Task directions: Repeat every entry below exactly as given.
[Materials provided Boundary: Start]
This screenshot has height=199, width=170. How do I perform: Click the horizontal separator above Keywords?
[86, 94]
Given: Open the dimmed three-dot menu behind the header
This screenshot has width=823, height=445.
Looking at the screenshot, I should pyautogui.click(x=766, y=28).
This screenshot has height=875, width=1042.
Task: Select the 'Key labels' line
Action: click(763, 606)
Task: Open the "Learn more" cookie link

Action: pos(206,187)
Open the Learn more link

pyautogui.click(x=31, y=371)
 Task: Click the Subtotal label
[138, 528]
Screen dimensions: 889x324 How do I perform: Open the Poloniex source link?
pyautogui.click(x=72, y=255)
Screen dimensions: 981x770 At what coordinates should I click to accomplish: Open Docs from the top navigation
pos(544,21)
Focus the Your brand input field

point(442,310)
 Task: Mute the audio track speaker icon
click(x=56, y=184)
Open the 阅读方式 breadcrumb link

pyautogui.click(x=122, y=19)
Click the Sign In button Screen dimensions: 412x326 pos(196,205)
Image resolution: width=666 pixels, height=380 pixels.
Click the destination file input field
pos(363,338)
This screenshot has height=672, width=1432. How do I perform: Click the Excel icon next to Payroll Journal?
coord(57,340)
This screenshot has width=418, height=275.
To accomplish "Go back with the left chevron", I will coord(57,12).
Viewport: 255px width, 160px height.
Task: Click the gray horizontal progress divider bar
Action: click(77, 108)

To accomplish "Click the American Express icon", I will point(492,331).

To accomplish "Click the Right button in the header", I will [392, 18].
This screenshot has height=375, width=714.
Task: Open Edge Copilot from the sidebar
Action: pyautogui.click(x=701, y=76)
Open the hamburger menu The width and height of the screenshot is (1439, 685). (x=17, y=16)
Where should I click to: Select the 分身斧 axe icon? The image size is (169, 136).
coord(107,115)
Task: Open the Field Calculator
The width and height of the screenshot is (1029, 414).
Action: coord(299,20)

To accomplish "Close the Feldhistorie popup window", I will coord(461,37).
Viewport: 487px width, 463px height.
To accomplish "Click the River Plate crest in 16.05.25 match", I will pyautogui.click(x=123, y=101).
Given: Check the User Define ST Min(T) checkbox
[Materials provided Boundary: End]
Result of this exercise:
This screenshot has height=199, width=170. How do I perform: Click the horizontal separator above Keywords?
[86, 94]
Given: Open the dimmed three-dot menu behind the header
This screenshot has width=823, height=445.
Looking at the screenshot, I should pyautogui.click(x=766, y=28).
This screenshot has height=875, width=1042.
Task: Select the 'Key labels' line
Action: click(763, 606)
Task: Open the "Learn more" cookie link

Action: pos(206,187)
Open the Learn more link

pyautogui.click(x=31, y=371)
 Task: Click the Subtotal label
[138, 528]
Screen dimensions: 889x324 How do I perform: Open the Poloniex source link?
pyautogui.click(x=72, y=255)
Screen dimensions: 981x770 At what coordinates should I click to accomplish: Open Docs from the top navigation
pos(544,21)
Focus the Your brand input field

point(442,310)
 Task: Mute the audio track speaker icon
click(x=56, y=184)
Open the 阅读方式 breadcrumb link

pyautogui.click(x=122, y=19)
Click the Sign In button Screen dimensions: 412x326 pos(196,205)
Image resolution: width=666 pixels, height=380 pixels.
Click the destination file input field
pos(363,338)
This screenshot has height=672, width=1432. How do I perform: Click the Excel icon next to Payroll Journal?
coord(57,340)
This screenshot has width=418, height=275.
To accomplish "Go back with the left chevron", I will coord(57,12).
Viewport: 255px width, 160px height.
Task: Click the gray horizontal progress divider bar
Action: click(77, 108)

To accomplish "Click the American Express icon", I will point(492,331).

To accomplish "Click the Right button in the header", I will [392, 18].
This screenshot has height=375, width=714.
Task: Open Edge Copilot from the sidebar
Action: pyautogui.click(x=701, y=76)
Open the hamburger menu The width and height of the screenshot is (1439, 685). (x=17, y=16)
Where should I click to: Select the 分身斧 axe icon? The image size is (169, 136).
coord(107,115)
Task: Open the Field Calculator
The width and height of the screenshot is (1029, 414).
Action: coord(299,20)

To accomplish "Close the Feldhistorie popup window", I will coord(461,37).
Viewport: 487px width, 463px height.
To accomplish "Click the River Plate crest in 16.05.25 match", I will pyautogui.click(x=123, y=101).
Given: Check the User Define ST Min(T) checkbox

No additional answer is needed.